FESTIVAL INTERNATIONAL DE THÉÂTRE DE RUE D’AURILLAC 2014

Trente ans bientôt de Festival d’Aurillac ! Les «je me souviens » se mélangent depuis 1986, où parmi une dizaine de compagnies, le Théâtre de l’Unité invité par Michel Crespin avait ouvert les Festivités, avec la 2 CV Théâtre, le Théâtre pour chiens et la Femme Chapiteau sur le Cours Monthyon, qui n’était pas encore envahi par les forains. Très vite les compagnies de passage se sont invitées en marge du Festival, de plus en plus nombreuses chaque année, plus de 500 cette année, aux côtés des 25 compagnies officielles. Plus d’une vingtaine d’Éclats d’Aurillac (l’ancien nom), avec quelques découvertes fracassantes et le souvenir du Beau Parleur, quotidien du Festival que nous avions publié sous la direction de Nicolas Roméas, voilà une quinzaine d’années.

DOCTEUR DAPERTUTTO Teatro del Silencio, 21 août
Direction artistique et mise en scène Mauricio Celedon, composition et direction musicale Jorge Martinez Flores

Régulièrement invité au Festival d’Aurillac-on se souvient de Taca Taca mon amour et de Malasangre entre autres- Mauricio Celedon fait une ouverture fracassante du Festival avec le défilé d’une foule dépenaillée hurlante, poussant de grandes cages avec des prisonniers, environnées de flocons de neige savonneuse. Docteur Dapertutto, c’est le surnom adopté par Vsevolod Meyerhold, immense metteur en scène qui fit son miel de la révolution d’octobre, bouleversa radicalement les conceptions et les théories du théâtre et finit assassiné par Staline en 1940, en dépit ou plutôt à cause de son engagement total dans cette Révolution.

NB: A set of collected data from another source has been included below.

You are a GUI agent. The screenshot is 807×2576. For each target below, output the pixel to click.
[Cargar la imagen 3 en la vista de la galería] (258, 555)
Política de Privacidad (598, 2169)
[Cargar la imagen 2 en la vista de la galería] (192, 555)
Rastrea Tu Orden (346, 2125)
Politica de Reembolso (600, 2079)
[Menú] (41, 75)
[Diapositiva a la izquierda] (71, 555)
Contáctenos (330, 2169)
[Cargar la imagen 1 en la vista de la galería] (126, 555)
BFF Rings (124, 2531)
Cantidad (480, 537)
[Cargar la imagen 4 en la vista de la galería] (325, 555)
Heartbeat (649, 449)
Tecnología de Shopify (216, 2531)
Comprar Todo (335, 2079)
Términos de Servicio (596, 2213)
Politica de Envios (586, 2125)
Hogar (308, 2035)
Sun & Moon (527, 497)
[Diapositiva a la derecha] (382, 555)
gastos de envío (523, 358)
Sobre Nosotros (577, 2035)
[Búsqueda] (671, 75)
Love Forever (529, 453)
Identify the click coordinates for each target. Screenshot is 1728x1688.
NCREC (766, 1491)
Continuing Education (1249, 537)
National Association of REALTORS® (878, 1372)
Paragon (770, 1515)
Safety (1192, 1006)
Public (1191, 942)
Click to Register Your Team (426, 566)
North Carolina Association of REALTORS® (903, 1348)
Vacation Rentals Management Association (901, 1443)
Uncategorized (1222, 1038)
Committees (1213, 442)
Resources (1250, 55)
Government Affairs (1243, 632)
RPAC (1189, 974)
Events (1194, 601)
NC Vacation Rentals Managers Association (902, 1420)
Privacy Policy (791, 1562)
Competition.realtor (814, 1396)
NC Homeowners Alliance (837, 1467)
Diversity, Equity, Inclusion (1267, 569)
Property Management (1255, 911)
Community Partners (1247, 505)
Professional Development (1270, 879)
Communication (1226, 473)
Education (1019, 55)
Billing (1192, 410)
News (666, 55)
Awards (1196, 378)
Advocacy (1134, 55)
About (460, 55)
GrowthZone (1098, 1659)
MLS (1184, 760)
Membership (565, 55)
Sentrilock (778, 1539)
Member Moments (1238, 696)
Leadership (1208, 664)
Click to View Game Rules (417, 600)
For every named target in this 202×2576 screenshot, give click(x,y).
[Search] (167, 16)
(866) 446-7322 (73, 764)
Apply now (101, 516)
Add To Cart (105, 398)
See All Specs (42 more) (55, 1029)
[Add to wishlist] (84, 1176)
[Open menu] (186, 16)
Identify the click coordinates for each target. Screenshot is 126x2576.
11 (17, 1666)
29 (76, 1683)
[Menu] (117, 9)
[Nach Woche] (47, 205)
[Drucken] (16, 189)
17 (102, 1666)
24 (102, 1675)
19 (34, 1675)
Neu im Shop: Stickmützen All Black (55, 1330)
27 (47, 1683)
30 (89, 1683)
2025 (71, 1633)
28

Douze acteurs acrobates et une trentaine de stagiaires formés en quelques jours, entraînent notre foule dans une geste émouvante, vers la place des Carmes ou se déroule à 17 h, la représentation prise d’assaut très à l’avance par des centaines de spectateurs.
D’abord gênés par la foule, nous avons pu apercevoir les acrobaties poétiques et musicales sur d’immenses trapèzes, la mise au grill dans des flammes de deux personnages au lointain, avec des élans généreux. La voix de Julie Byreye accompagnée par Jean-Paul Beirieu et François Morel aidaient l’envol des artistes. Impossible de relater dans les détails cette vibrante épopée de la vie de Meyerhold inspirée par le livre de Béatrice Picon-Vallin, simplement de restituer l’émotion provoquée par ce Docteur Dapertutto !
http://www.teatrodelsilencio.net

VIVE LA RETRAITE Compagnie du Deuxième 89

À la recherche d’un autre spectacle, nous échouons par hasard dans une cour à proximité du théâtre, où une femme est au volant d’une voiture chargée de valises. Elle tombe en panne et fait appel à une assistance de deux réparateurs qui ne sont pas des plus légers. Mauvais diagnostics, fumées et explosions en nombre, la retraitée n’est pas près d’utiliser sa voiture. C’est plein d’effets colorés des plus lourds, plus c’est gros plus le public explose de rire, mais pas nous.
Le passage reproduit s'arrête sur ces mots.